Objective: There are two monocyte populations in human blood: CD14+CD16 classical monocytes and CD14+CD16+ inflammatory monocytes. CD14+CD16+ inflammatory monocytes, account for approximately 10% of the total monocytes, may be expanded in various types of inflammatory conditions. The purpose of this study was to investigate whether the expansion of the CD14+CD16+ monocyte population represents a risk factor of aseptic loosening (AL). Methods: Peripheral monocytes subsets were measured in revision patients with AL (n = 35) and in patients with stable implants (SI, n = 56). The gene profiles of TNFα, IL-1β, CD16, CD68 and TRAP5B from collected loosening periprosthetic tissues were analyzed. Results: There were no significant differences in the CD14+CD16+ monocyte populations between the SI and AL patients. The CD14+CD16+ monocytes were marginally higher in revision patients with osteolysis (n = 30), compared to patients without osteolysis (n = 5) though no statistically difference was found. There was an association between the CD14+CD16+ monocyte subpopulation and the tissue gene profiles, including IL-1β (p = 0.063), CD68 (p = 0.036), and TRAP5B (p = 0.073). Conclusion: It was demonstrated that the expansion of CD14+CD16+ monocytes reflects, to some extent, the inflammatory status of the loosening periprosthetic tissues. It is unclear if some of those SI patients (no pain and negative radiograph) who have a higher frequency of CD14+CD16+ monocytes may be at the early stage of AL. Further evaluation of CD14+CD16+ monocyte population, independently or combined with other factors, will be useful to design a risk profile for AL incidence and progression.
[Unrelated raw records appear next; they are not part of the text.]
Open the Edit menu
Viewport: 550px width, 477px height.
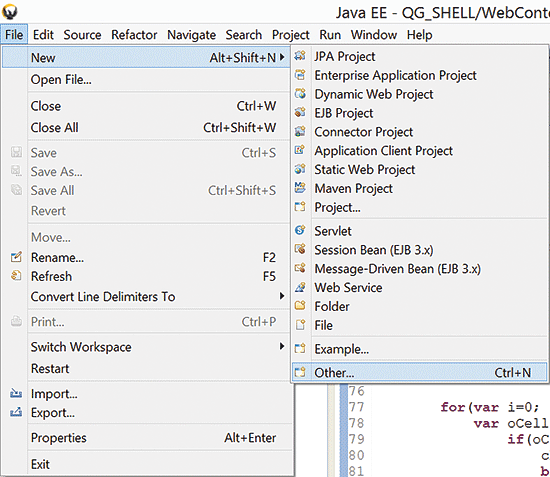(43, 35)
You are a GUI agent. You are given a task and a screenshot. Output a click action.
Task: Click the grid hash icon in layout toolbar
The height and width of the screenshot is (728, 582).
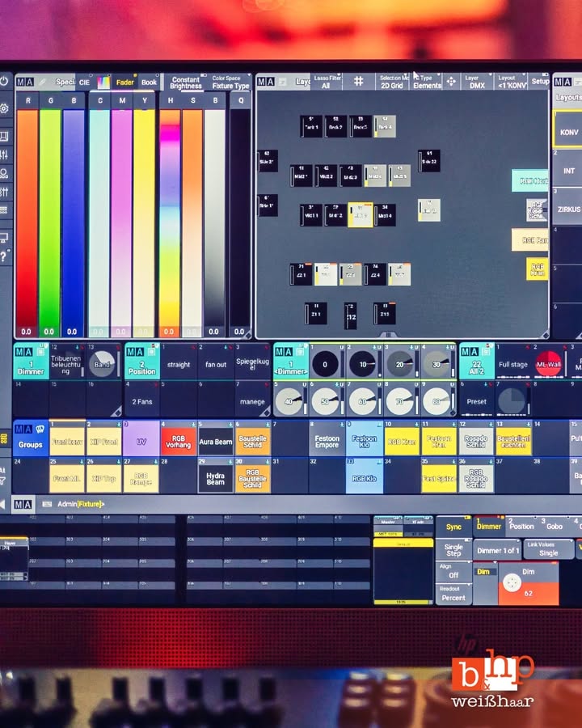[358, 82]
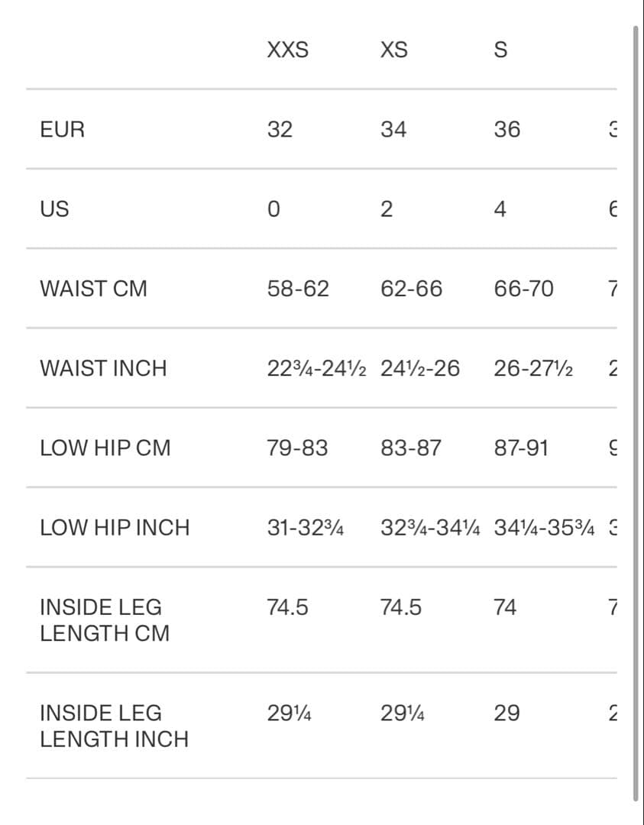Select the WAIST CM row label
Viewport: 644px width, 825px height.
click(x=93, y=289)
Osteolysis, Wear Debris, CD14+CD16+ Monocytes, Aseptic Loosening, AL, Flow Cytometry

1. Introduction

More than 500,000 total joint arthroplasty (TJA) operations are performed annually in the USA [1] [2] . Despite the technical advances, many patients require surgical revision for aseptic loosening (AL) and/or bone loss due to osteolysis [3] [4] . The etiology of osteolysis/AL is multi-factorial [5] [6] [7] and associated with the phagocytosis of wear debris particles by macrophages. Activated macrophages secrete pro-inflammatory cytokines that stimulate periprosthetic tissue inflammation and osteolysis [5] [8] . It is unclear why some patients develop AL/osteolysis while others do not. It is not currently possible to identify patients who are at risk of AL progression at a stage where the “end result” can be reversed [9] [10] . Therefore, the development of biomarkers that could predict or assess the risk of early implant failure and bone loss is clinically important [11] . This is especially true since all patients have some periprosthetic inflammatory changes after surgery.
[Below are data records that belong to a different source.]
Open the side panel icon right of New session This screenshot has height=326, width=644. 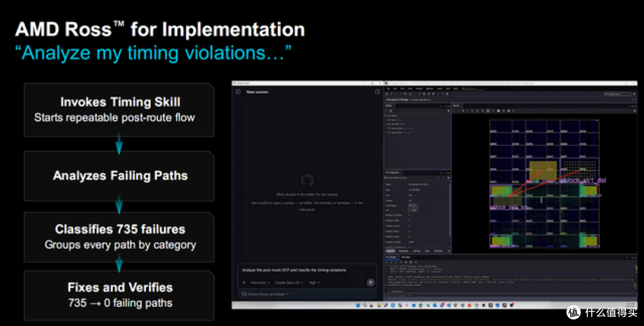coord(377,92)
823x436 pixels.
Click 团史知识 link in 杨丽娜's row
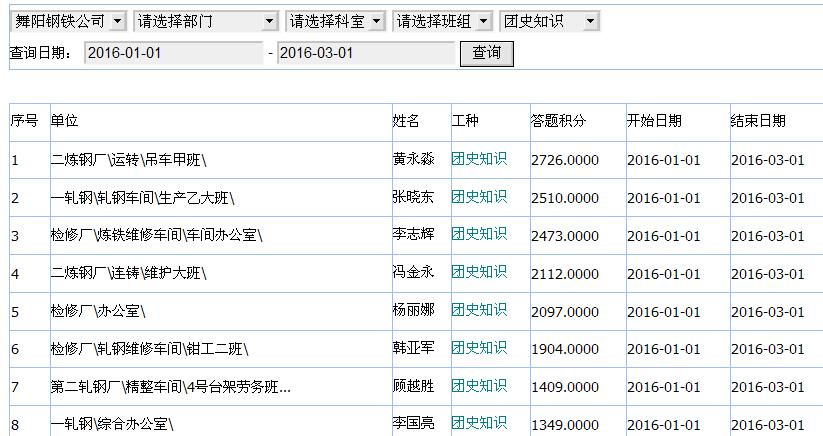click(479, 310)
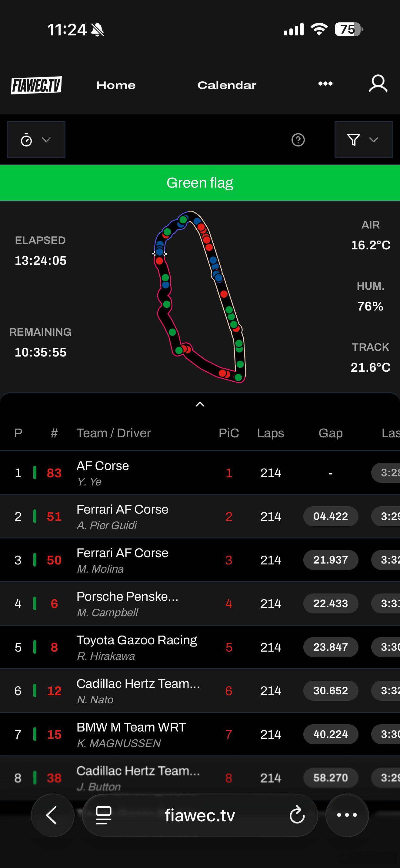Click the 04.422 gap pill

pos(330,516)
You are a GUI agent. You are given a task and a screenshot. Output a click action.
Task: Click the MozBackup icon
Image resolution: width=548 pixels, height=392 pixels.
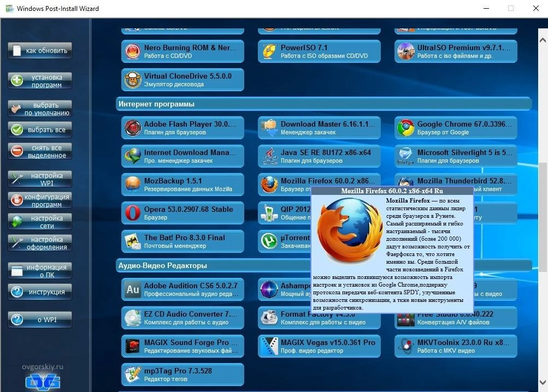point(132,184)
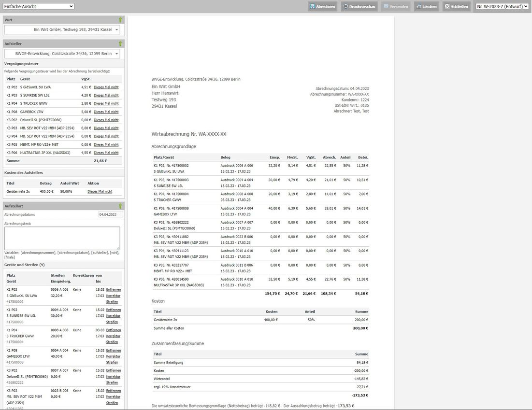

Human monocytes develop in the bone marrow from common myeloid progenitor cells and are released to the peripheral circulation as non-dividing cells [12] . Newly released monocytes circulate for 1 - 3 days before entering tissues to differentiate into mature resident macrophages. Under inflammatory conditions the monocyte production within the bone marrow is increased. After being released into the circulation, the monocytes are rapidly recruited to site of injury or foreign body deposits and differentiate into inflammatory macrophages [13] . Monocytes also have a role in bone remodeling, as a putative precursor for osteoclasts [14] .

There are two distinct populations of peripheral monocytes: the “typical” CD14++CD16 cells and “activated” CD16+ cells that consist of CD14+CD16++ and CD14++CD16+ subpopulations. CD16+ monocytes are inflammatory. In contrast to conventional CD14++CD16 monocytes, CD16+ monocytes only repre- sent for ~10% of circulating monocytes in healthy individuals [15] [16] and possess several features present in inflammatory tissue macrophages [17] , notably, higher expression of major histocompatibility complex class II antigens (MHC II) [16] [18] . The CD16+ monocytes are also a major source of a panel of proinflammatory cytokines such as tumor necrosis factor alpha (TNFα) and interleukin 1-beta (IL-1β) [17] [18] . The activated CD16+ monocytes can rapidly migrate to a site of inflammation where they readily mature into inflammatory macrophages [15] [19] . As such, these cells are felt to be a very important part of the periprosthetic inflammation cascade.

Randolph et al. [20] showed that peripheral CD16+ monocytes are increased in rheumatoid arthritis (RA) and that the increase is associated with RA disease activity. CD16+ macrophages have been detected in RA synovial tissues, most densely in the lining layer [21] , where proinflammatory cytokines are abundantly produced [22] . Peripheral monocytes from AL patients are activated before entry into the periprosthetic tissues and share phenotypic characteristics with macrophages isolated from harvested loosening periprosthetic tissue [23] . However, little is known regarding the relationship between the profiles of peripheral monocytes and the risk of developing AL/osteolysis in TJA patients. Analysis of the periprosthetic tissues from AL cases with osteolysis has demonstrated a predominance of macrophages that comprise 60% - 80% of the entire cellular population [24] . The activated macrophages play a critical role in the pathology of AL [25] through a multitude of biologic functions including production of proinflammatory cytokines (TNFα, IL-1, RANKL, etc.) [26] - [31] and differentiation of lacunar bone resorbing cells [24] [32] .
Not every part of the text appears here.